The company also sold $600 million of senior second-lien notes for extra liquidity. This second-lien offering was added to the deal and was initially sized at $500 million.

As a result, Delta now expects its unrestricted liquidity at Sept. 30 to be $5.6 billion.

Citigroup and Deutsche Bank acted as the joint lead arrangers and bookrunners on the $750 million credit facility (Ba2), which also includes a $500 million 31/2-year revolver.

Windstream gains ground

In more trading news, Windstream's term loan headed higher during market hours following the company's announcement that it will seek an amendment and extension of its credit facility, according to a trader.

The term loan was quoted at 97 1/8 bid, 97 7/8 offered, up from 97 bid on Monday, the trader said.

Under the amendment, the company is looking to extend some or all of its revolver and term loan A to July 2013 from July 2011, and its term loan B to December 2015 from July 2013.

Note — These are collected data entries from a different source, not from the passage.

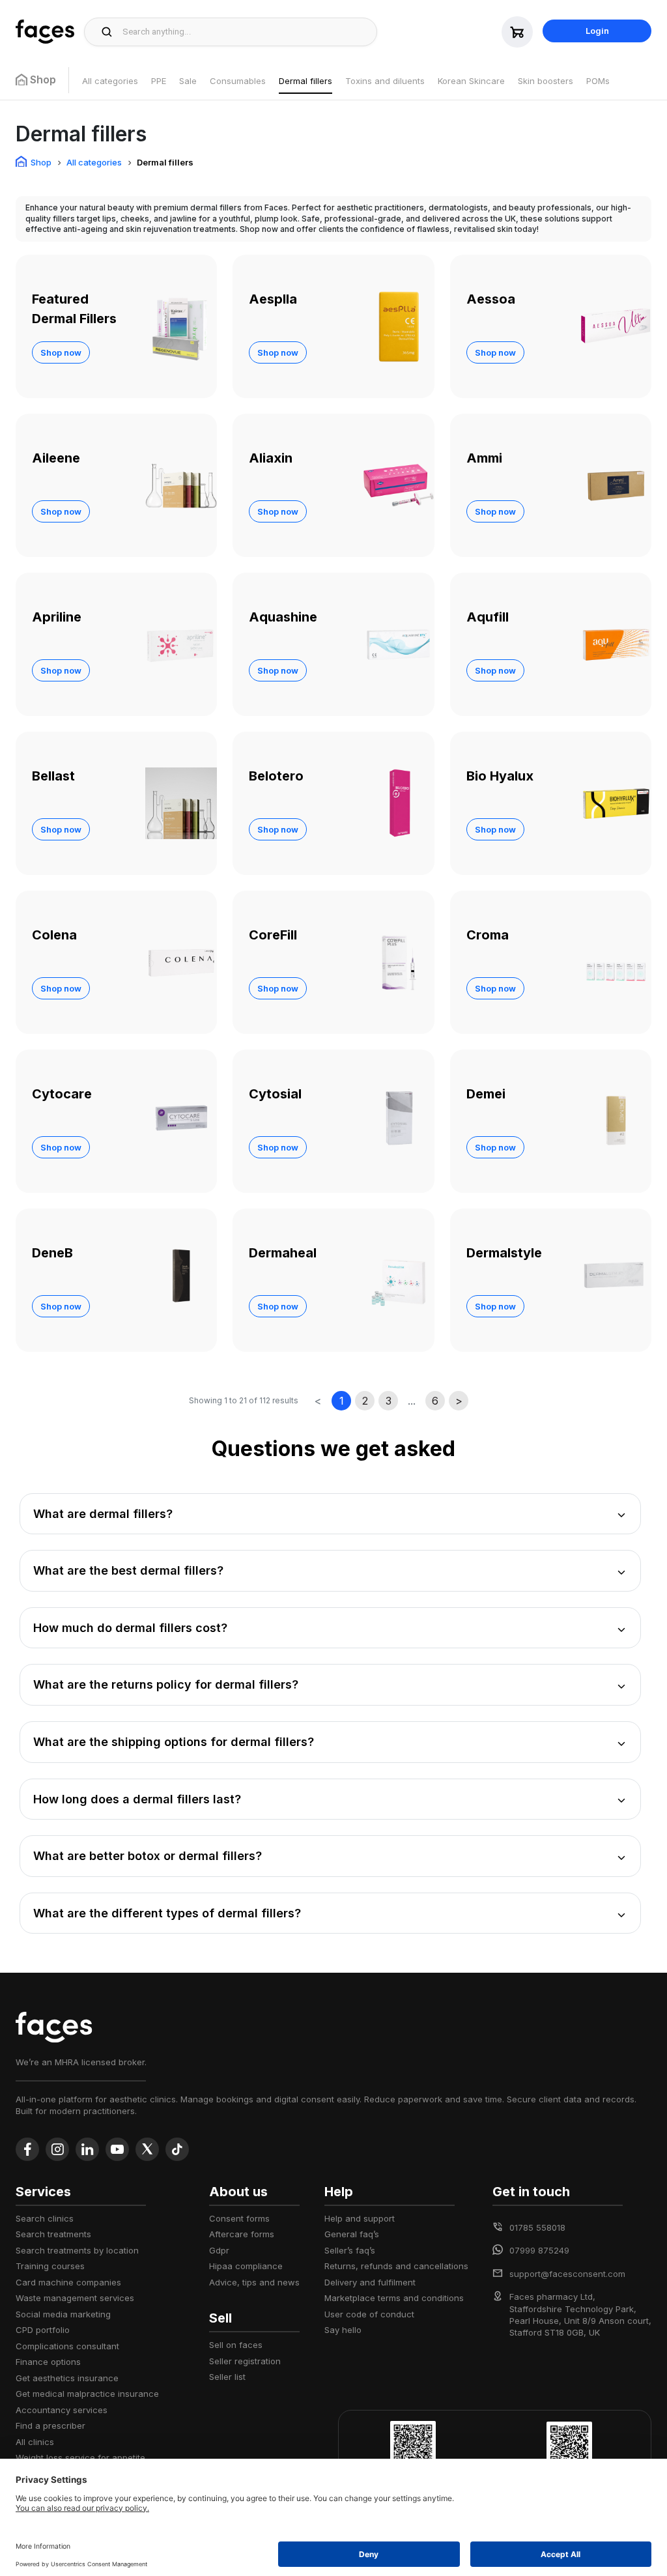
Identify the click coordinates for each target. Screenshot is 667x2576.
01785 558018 (537, 2227)
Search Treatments (53, 2234)
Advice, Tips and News (254, 2282)
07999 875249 (539, 2250)
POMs (598, 81)
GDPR (219, 2250)
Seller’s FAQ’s (349, 2250)
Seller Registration (245, 2361)
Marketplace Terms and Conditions (394, 2298)
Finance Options (48, 2361)
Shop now (60, 352)
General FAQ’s (351, 2234)
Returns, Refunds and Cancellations (396, 2266)
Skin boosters (545, 81)
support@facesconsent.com (567, 2273)
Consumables (238, 81)
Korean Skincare (471, 81)
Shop (41, 162)
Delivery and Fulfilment (370, 2282)
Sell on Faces (236, 2345)
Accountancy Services (61, 2410)
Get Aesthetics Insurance (67, 2378)
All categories (110, 81)
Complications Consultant (67, 2346)
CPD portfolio (43, 2330)
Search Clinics (45, 2218)
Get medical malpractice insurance (87, 2393)
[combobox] (246, 32)
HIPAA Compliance (246, 2266)
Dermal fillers (305, 81)
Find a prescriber (50, 2425)
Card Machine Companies (68, 2282)
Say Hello (343, 2330)
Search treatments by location (77, 2250)
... (412, 1400)
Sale (188, 81)
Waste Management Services (75, 2298)
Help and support (359, 2218)
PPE (158, 81)
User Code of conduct (369, 2314)
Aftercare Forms (241, 2234)
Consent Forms (239, 2218)
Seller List (227, 2376)
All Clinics (35, 2442)
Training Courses (50, 2266)
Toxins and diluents (385, 81)
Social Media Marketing (63, 2314)
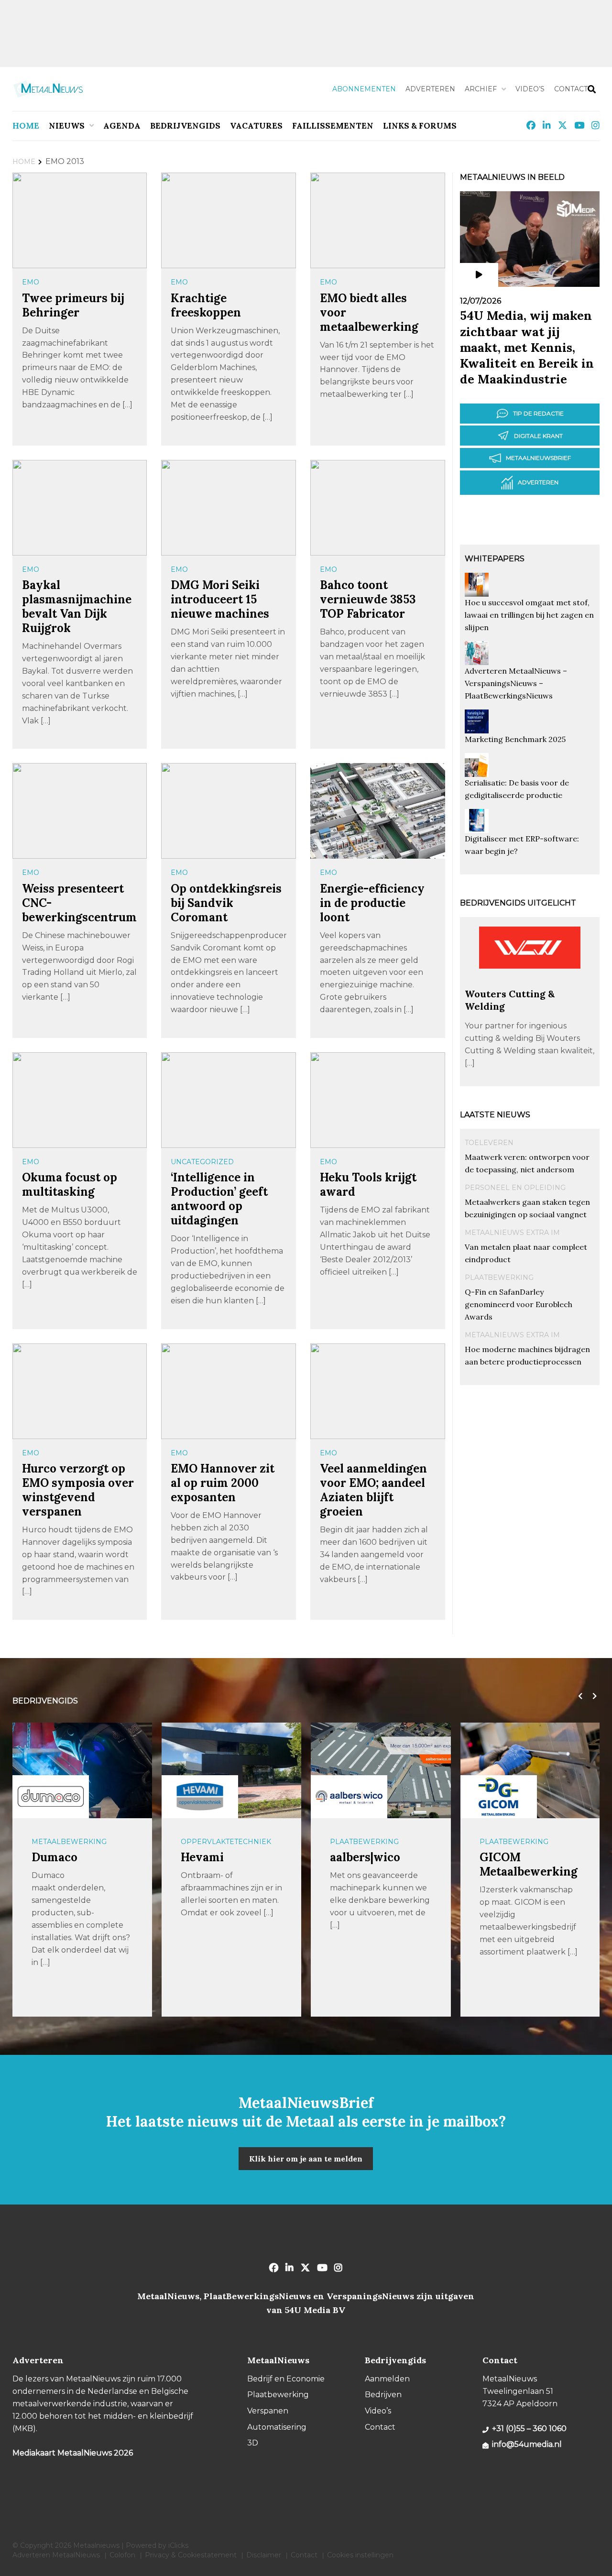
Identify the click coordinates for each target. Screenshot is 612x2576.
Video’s (530, 89)
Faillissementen (332, 125)
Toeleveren (489, 1142)
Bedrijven (383, 2394)
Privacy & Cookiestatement (191, 2555)
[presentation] (578, 1696)
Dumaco (54, 1857)
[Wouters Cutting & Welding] (530, 983)
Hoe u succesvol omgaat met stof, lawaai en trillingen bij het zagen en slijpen (529, 615)
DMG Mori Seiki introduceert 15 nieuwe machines (220, 599)
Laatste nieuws (495, 1114)
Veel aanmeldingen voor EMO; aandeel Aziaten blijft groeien (373, 1490)
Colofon (122, 2555)
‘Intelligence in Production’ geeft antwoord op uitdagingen (219, 1199)
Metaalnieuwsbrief (538, 457)
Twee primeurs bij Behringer (73, 305)
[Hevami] (199, 1797)
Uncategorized (202, 1161)
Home (25, 125)
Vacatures (256, 125)
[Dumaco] (50, 1797)
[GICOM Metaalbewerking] (498, 1797)
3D (252, 2442)
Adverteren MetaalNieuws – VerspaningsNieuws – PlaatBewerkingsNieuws (516, 683)
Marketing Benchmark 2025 (515, 739)
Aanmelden (387, 2378)
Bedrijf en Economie (286, 2378)
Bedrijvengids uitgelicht (518, 902)
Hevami (202, 1857)
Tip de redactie (538, 413)
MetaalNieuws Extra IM (512, 1232)
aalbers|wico (365, 1857)
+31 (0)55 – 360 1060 (529, 2428)
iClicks (178, 2545)
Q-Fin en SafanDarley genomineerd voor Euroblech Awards (518, 1304)
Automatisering (276, 2427)
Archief (481, 89)
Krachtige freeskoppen (206, 305)
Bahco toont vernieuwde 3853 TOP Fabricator (367, 599)
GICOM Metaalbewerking (529, 1864)
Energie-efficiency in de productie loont (372, 903)
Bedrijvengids (185, 125)
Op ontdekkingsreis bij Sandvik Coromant (226, 903)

The extended revolver will be priced at Libor plus 225 bps with a 50 bps undrawn fee, compared to pricing on the non-extended debt of Libor plus 125 bps with a 25 bps unused fee, extended term loan A will be priced at Libor plus 225 bps versus Libor plus 125 bps on the non-extended debt, and the extended term loan B will be priced at Libor plus 275 bps versus Libor plus 150 on the non-extended.

JPMorgan and Bank of America are the joint lead arrangers on the deal that is scheduled to launch with a conference call on Wednesday at 1 p.m. ET and is expected to be completed in mid-October.

Lenders are being offered a 5 bps consent fee.

Windstream is a Little Rock, Ark.-based provider of phone, high-speed internet and high-definition digital TV services.

Swift term loan trades up

Swift Transportation's term loan B was stronger by a couple of points on Tuesday on rumors of an amendment, according to traders.

The term loan B was quoted by one trader at 90 bid, 91 offered, up from 85 bid, 88 offered and by a second trader at 90 bid, 91½ offered, up from 86 bid, 88 offered.

Swift Transportation is a Phoenix-based truckload carrier.